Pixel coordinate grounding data
----------
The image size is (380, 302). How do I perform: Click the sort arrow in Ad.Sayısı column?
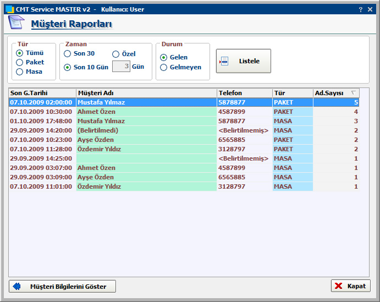353,93
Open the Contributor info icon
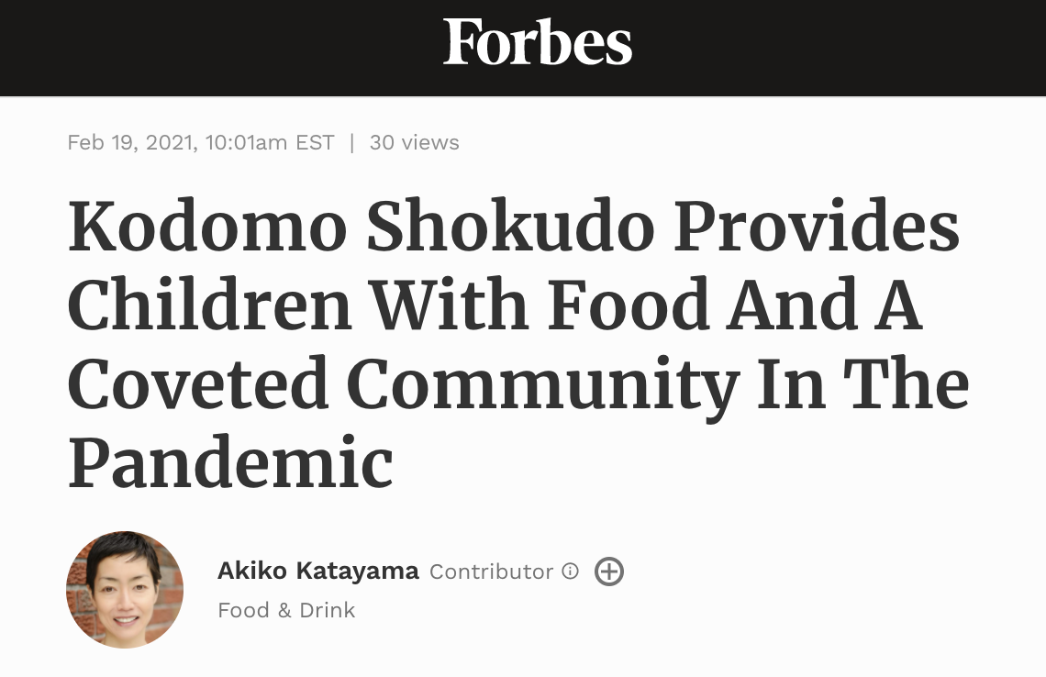This screenshot has height=677, width=1046. tap(571, 572)
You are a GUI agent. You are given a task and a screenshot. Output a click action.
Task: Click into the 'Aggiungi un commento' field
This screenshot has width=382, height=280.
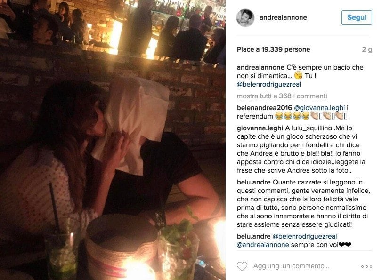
----------
> [Task instructions]: Set down the data above word for word, leaving every picture out.

> [Completed exercise]:
The image size is (380, 302). How do I perform: Click the sort arrow in Ad.Sayısı column?
353,93
Open the Contributor info icon
This screenshot has height=677, width=1046. tap(571, 572)
You are a GUI agent. You are given a task and a screenshot. Output a click action.
Task: Click into the 'Aggiungi un commento' field
This screenshot has width=382, height=280.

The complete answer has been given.